Law revoking requirement for haredi schools to teach core curriculum expected to pass

"Perhaps half of haredi parents want children to have general education at elementary school level," says haredi high-school principal.

Rivlin at Haredi school in Jerusalem, August 16, 2015 (photo credit: AMOS BEN GERSHOM, GPO)
Rivlin at Haredi school in Jerusalem, August 16, 2015
(photo credit: AMOS BEN GERSHOM, GPO)
Legislation that will annul a law passed by the previous government requiring haredi elementary schools to teach 11 hours of core curriculum subjects English, Maths and Science was expected to pass its final vote in Knesset on Monday night.
The law will give the Education Minister the power to continue funding haredi elementary schools which do not teach the core curriculum, regardless of the stipulations of the existing law which require steep cuts in government funding for such schools.
Approximately 50,000 haredi elementary school pupils study in such institutions.
The law was however never implemented, but United Torah Judaism insisted in its coalition agreement with the Likud party that it be gutted.
While arousing the ire of UTJ, the law passed by the previous government was not popular even among haredi activists who wish to institute core curriculum subjects in haredi schools, who criticized it as “coercive” and counter productive.
An online petition created by such activists last week and signed by more than 700 people called on Education Minister Naftali Bennett to establish new haredi schools which teach the core curriculum to create options for haredi parents who do want their children to have a general education, and to actively support institutions that have already adopted such a program.
Rabbi Betzalel Cohen is the principal of the Chachmei Lev haredi high school for boys in one of Jerusalem’s haredi neighborhood's, which teaches the core curriculum subjects required for high school matriculation.
His school started off in 2013 with 12 pupils, currently has 60 pupils and will open next year’s school year with approximately 100 boys, a large number of whom come from mainstream haredi families.
Chachmei Lev and Cohen himself have experienced great difficulties in establishing and advancing the school.
The Yated Neeman, the largest selling haredi daily newspaper, has written two editorials against Cohen and his school in the last month, while UTJ representatives on the Jerusalem Municipal Council fought hard to prevent a budget allocation to Chachmei Lev for badly needed new premises.

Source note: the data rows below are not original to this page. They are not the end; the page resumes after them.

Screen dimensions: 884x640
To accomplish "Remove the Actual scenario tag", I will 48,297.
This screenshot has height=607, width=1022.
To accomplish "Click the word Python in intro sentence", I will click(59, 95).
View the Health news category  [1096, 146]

Speaking to The Jerusalem Post, Cohen said that there was an increasing desire among the haredi population to give their children a general education, saying that as much as half of all haredi parents might want to do so.
This sentiment has evolved out of the experience of many haredi men who began to leave yeshiva and try to find work in the early 2000s but faced exceptional difficulties because they had no education in basic subjects like Math and English.
Such people, who are now parents, do not want their children to have a similar experience and want them to get a basic education, said Cohen.
Cohen identifies two main obstacles to the goal of persuading such people to send their children to a primary school where core curriculum subjects are taught.
The first problem is that within the haredi community, parents who send their kids to schools where they teach the core curriculum are considered to be less religious, or less strict with Jewish law, and are more modern and open in their world view.
In addition, the perception is that their children will have greater exposure to the internet, movies, sport, and other such concepts, all of which is anathema in haredi society.
“So parents want their children to learn English and Math, but they don’t want them to be with children who go to schools where they learn these subjects. This is the biggest problem,” said Cohen.
The second problem is that even though many parents now do want their sons to have a general education in elementary school, they still want them to go to what are called yeshivot ketanot from grades 9 to 12 where no core curriculum subjects are studied.
But parents are concerned that if they send their children to an elementary school which teaches the core curriculum, good yeshivot ketanot will not accept them afterwards.
Cohen said the solution is to enable the establishment of new haredi primary schools which teach the core curriculum whilst imposing, like other haredi schools, strict regulations for standards of behavior of pupils and parents.
This would assuage the fears of parents regarding the level of religious observance of their child’s classmates and their families and encourage more people to send their children to such schools.
And such an approach would also mollify yeshivot ketanot who could be more certain that they would not be bringing in children from less religiously stringent parents if the accepted pupils from elementary schools that teach the core curriculum.
Cohen adds that new yeshivot ketanot which cater to this sector of the haredi community should also be opened as another measure to encourage parents to give their children a general education at the elementary school level.
Finally, the rabbi said that the phenomenon whereby traditional haredi schools do not accept pupils, or expel existing pupils based on the fact that one of their siblings attends a school which teaches the core curriculum must be stamped out by the Education Ministry.